Stored entries
::::::::::
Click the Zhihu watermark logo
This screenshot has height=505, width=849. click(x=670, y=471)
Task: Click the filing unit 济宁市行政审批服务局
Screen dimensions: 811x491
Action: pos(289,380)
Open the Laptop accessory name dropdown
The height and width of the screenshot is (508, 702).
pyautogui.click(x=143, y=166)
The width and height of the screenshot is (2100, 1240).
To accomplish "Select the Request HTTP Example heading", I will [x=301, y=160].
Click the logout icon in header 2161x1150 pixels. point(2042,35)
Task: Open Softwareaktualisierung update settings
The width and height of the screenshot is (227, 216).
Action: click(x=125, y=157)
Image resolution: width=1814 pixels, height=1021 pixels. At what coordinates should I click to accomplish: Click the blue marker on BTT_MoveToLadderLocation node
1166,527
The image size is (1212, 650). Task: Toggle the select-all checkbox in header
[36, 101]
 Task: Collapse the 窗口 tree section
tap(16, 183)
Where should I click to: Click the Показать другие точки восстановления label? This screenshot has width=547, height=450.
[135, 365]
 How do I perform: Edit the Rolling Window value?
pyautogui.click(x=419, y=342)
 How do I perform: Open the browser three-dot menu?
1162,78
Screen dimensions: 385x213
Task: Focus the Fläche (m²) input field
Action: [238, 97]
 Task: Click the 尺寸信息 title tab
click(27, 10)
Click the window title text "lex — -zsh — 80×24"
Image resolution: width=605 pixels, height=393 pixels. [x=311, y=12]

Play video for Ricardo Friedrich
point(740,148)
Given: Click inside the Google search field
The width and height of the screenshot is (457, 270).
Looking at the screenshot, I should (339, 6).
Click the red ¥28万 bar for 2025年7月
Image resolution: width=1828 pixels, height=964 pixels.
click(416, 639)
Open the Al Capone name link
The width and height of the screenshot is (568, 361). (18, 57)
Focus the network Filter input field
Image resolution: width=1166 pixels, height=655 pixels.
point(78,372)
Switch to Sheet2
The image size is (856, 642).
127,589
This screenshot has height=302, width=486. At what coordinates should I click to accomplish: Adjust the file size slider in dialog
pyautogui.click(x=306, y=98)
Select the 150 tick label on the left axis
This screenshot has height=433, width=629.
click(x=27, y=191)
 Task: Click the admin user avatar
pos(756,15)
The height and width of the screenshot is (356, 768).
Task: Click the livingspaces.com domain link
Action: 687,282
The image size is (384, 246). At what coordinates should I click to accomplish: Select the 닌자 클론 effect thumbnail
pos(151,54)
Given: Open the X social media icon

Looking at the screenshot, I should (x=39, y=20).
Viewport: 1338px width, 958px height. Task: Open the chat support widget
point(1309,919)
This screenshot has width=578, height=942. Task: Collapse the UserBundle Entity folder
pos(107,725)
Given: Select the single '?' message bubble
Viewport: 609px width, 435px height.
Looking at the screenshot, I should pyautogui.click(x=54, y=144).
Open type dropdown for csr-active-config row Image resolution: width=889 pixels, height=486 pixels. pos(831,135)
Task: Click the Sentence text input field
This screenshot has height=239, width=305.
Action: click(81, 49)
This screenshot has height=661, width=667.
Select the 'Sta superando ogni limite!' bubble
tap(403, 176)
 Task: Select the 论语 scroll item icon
::::::::::
[The exercise]: Duplicate every item above line for line, with no changes.

[Response to the task]:
Click the Zhihu watermark logo
This screenshot has height=505, width=849. click(x=670, y=471)
Task: Click the filing unit 济宁市行政审批服务局
Screen dimensions: 811x491
Action: pos(289,380)
Open the Laptop accessory name dropdown
The height and width of the screenshot is (508, 702).
pyautogui.click(x=143, y=166)
The width and height of the screenshot is (2100, 1240).
To accomplish "Select the Request HTTP Example heading", I will [x=301, y=160].
Click the logout icon in header 2161x1150 pixels. point(2042,35)
Task: Open Softwareaktualisierung update settings
The width and height of the screenshot is (227, 216).
Action: click(x=125, y=157)
Image resolution: width=1814 pixels, height=1021 pixels. At what coordinates should I click to accomplish: Click the blue marker on BTT_MoveToLadderLocation node
1166,527
The image size is (1212, 650). Task: Toggle the select-all checkbox in header
[36, 101]
 Task: Collapse the 窗口 tree section
tap(16, 183)
Where should I click to: Click the Показать другие точки восстановления label? This screenshot has width=547, height=450.
[135, 365]
 How do I perform: Edit the Rolling Window value?
pyautogui.click(x=419, y=342)
 How do I perform: Open the browser three-dot menu?
1162,78
Screen dimensions: 385x213
Task: Focus the Fläche (m²) input field
Action: [238, 97]
 Task: Click the 尺寸信息 title tab
click(27, 10)
Click the window title text "lex — -zsh — 80×24"
Image resolution: width=605 pixels, height=393 pixels. [x=311, y=12]

Play video for Ricardo Friedrich
point(740,148)
Given: Click inside the Google search field
The width and height of the screenshot is (457, 270).
Looking at the screenshot, I should (339, 6).
Click the red ¥28万 bar for 2025年7月
Image resolution: width=1828 pixels, height=964 pixels.
click(416, 639)
Open the Al Capone name link
The width and height of the screenshot is (568, 361). (18, 57)
Focus the network Filter input field
Image resolution: width=1166 pixels, height=655 pixels.
point(78,372)
Switch to Sheet2
The image size is (856, 642).
127,589
This screenshot has height=302, width=486. At what coordinates should I click to accomplish: Adjust the file size slider in dialog
pyautogui.click(x=306, y=98)
Select the 150 tick label on the left axis
This screenshot has height=433, width=629.
click(x=27, y=191)
 Task: Click the admin user avatar
pos(756,15)
The height and width of the screenshot is (356, 768).
Task: Click the livingspaces.com domain link
Action: 687,282
The image size is (384, 246). At what coordinates should I click to accomplish: Select the 닌자 클론 effect thumbnail
pos(151,54)
Given: Open the X social media icon

Looking at the screenshot, I should (x=39, y=20).
Viewport: 1338px width, 958px height. Task: Open the chat support widget
point(1309,919)
This screenshot has width=578, height=942. Task: Collapse the UserBundle Entity folder
pos(107,725)
Given: Select the single '?' message bubble
Viewport: 609px width, 435px height.
Looking at the screenshot, I should pyautogui.click(x=54, y=144).
Open type dropdown for csr-active-config row Image resolution: width=889 pixels, height=486 pixels. pos(831,135)
Task: Click the Sentence text input field
This screenshot has height=239, width=305.
Action: click(81, 49)
This screenshot has height=661, width=667.
Select the 'Sta superando ogni limite!' bubble
tap(403, 176)
 Task: Select the 论语 scroll item icon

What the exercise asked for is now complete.